▸ Work task: As the answer, give every line of the records that includes the word "agent".

** Opening Task material block **

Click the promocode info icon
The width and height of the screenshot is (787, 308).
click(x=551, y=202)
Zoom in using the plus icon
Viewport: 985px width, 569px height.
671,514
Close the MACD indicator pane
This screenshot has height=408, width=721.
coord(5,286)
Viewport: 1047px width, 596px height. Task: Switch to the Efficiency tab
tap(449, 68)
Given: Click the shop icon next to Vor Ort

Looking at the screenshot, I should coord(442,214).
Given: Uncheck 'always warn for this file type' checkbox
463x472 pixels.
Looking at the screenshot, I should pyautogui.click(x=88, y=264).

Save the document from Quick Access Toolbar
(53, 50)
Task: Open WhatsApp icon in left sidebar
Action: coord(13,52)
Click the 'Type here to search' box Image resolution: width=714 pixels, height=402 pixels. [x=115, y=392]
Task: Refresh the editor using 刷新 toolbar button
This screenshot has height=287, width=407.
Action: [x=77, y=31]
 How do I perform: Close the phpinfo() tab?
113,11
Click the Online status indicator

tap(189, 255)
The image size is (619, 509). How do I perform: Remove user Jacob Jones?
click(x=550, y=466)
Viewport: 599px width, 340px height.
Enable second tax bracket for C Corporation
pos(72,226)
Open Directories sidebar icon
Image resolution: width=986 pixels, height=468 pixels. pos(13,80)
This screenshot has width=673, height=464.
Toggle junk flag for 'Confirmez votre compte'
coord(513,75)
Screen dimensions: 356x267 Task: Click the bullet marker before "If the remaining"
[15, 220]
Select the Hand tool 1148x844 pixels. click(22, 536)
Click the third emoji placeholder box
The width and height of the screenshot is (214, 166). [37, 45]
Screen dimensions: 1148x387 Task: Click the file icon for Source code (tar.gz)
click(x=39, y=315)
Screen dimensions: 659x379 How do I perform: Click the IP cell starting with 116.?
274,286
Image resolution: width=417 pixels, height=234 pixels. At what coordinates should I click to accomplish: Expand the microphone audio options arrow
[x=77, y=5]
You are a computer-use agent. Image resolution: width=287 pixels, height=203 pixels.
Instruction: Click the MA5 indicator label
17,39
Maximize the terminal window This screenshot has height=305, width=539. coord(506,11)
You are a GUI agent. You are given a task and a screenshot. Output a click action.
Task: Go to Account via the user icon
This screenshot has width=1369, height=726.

** Closing Task material block **

▸ Result for this task:
You are a computer-use agent. Image resolution: width=287 pixels, height=203 pixels.
You are a GUI agent. You are given a task and a screenshot. Output a click action.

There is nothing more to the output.